(MATERIAL TO PROCESS begins)
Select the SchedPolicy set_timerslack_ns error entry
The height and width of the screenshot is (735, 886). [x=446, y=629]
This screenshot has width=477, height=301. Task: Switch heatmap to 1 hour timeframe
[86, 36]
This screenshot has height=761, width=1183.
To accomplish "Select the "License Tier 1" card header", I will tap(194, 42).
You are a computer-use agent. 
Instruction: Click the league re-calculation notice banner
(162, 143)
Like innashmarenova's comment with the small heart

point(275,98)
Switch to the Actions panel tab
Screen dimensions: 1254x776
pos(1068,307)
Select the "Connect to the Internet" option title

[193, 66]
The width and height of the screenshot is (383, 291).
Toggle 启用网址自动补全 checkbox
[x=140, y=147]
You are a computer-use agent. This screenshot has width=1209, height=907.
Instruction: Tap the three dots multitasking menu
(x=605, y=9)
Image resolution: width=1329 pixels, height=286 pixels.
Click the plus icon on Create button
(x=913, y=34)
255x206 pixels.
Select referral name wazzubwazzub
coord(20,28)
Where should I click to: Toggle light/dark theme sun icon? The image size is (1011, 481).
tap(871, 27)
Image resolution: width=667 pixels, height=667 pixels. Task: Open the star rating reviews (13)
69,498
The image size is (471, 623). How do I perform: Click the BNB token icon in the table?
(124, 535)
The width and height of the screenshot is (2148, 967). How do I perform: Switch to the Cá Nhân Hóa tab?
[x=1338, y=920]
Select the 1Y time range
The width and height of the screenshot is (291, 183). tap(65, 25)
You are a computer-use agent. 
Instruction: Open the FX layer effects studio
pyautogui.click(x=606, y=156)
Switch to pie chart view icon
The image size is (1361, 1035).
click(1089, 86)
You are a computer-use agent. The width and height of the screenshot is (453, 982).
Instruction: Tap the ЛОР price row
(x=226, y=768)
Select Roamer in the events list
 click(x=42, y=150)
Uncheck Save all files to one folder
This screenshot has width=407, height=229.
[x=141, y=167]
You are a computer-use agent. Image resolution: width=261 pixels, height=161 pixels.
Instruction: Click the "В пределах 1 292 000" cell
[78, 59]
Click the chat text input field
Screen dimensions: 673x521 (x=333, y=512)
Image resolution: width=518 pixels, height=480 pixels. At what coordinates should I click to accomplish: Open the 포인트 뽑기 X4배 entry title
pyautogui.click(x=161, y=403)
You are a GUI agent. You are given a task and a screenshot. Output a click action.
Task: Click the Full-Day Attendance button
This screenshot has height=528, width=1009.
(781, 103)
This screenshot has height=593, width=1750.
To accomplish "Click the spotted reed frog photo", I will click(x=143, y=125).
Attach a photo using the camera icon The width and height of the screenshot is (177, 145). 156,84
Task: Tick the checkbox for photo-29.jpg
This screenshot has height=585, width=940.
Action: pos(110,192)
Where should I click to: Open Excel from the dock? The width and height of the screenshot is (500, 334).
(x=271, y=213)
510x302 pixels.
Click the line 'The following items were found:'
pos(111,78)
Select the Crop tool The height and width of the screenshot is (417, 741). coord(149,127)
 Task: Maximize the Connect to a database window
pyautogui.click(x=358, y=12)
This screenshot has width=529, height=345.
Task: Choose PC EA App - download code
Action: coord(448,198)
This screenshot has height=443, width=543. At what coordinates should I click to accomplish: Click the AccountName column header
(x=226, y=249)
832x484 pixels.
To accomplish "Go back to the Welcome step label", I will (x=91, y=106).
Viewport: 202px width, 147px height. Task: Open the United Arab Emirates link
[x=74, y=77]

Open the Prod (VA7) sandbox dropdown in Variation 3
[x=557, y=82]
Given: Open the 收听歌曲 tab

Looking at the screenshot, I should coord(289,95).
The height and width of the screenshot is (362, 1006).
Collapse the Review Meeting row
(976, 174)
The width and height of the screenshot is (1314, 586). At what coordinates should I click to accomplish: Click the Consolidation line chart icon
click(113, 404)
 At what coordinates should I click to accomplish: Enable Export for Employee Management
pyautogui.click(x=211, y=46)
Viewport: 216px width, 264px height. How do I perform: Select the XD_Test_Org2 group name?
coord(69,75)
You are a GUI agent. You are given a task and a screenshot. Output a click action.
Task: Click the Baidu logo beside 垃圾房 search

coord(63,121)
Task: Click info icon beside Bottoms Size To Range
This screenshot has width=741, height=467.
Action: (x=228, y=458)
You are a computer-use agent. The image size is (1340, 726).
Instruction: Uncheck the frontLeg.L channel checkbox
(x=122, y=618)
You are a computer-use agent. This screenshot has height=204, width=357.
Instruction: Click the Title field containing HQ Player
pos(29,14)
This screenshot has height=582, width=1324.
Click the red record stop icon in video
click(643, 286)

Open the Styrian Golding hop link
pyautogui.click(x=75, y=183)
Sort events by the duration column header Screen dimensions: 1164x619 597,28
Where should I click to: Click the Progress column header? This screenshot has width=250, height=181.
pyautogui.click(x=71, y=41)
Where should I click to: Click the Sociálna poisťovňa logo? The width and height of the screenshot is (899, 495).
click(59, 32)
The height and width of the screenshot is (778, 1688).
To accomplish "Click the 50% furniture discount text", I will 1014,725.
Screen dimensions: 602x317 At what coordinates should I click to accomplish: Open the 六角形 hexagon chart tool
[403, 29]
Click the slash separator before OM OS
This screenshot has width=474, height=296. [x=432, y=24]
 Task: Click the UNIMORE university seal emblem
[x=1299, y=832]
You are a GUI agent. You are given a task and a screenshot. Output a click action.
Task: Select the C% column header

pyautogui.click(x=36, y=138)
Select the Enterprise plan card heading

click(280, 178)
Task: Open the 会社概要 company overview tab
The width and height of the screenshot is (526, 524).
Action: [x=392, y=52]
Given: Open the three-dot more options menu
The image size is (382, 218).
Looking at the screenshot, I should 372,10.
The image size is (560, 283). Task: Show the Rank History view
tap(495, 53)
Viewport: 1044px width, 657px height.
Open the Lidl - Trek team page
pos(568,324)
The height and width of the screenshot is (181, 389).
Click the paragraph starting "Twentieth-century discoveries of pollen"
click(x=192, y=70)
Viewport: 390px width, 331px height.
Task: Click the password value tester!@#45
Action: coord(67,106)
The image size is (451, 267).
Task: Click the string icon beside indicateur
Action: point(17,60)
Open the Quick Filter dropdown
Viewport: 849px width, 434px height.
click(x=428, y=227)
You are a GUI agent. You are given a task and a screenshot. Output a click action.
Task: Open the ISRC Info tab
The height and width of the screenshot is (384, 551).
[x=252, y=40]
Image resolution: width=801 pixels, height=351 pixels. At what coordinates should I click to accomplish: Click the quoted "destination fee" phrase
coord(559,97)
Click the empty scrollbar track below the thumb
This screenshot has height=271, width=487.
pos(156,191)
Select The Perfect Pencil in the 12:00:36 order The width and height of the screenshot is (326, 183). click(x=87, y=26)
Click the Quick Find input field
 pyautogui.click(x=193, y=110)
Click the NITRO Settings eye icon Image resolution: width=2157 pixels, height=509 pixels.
(MATERIAL TO PROCESS ends)
(WHAT IS REQUIRED): Could you copy every line from the records that has "will" in it?

(RESPONSE FOR THIS EXERCISE):
To accomplish "Select the "License Tier 1" card header", I will tap(194, 42).
To accomplish "Click the spotted reed frog photo", I will click(x=143, y=125).
To accomplish "Go back to the Welcome step label", I will (x=91, y=106).
To accomplish "Click the 50% furniture discount text", I will 1014,725.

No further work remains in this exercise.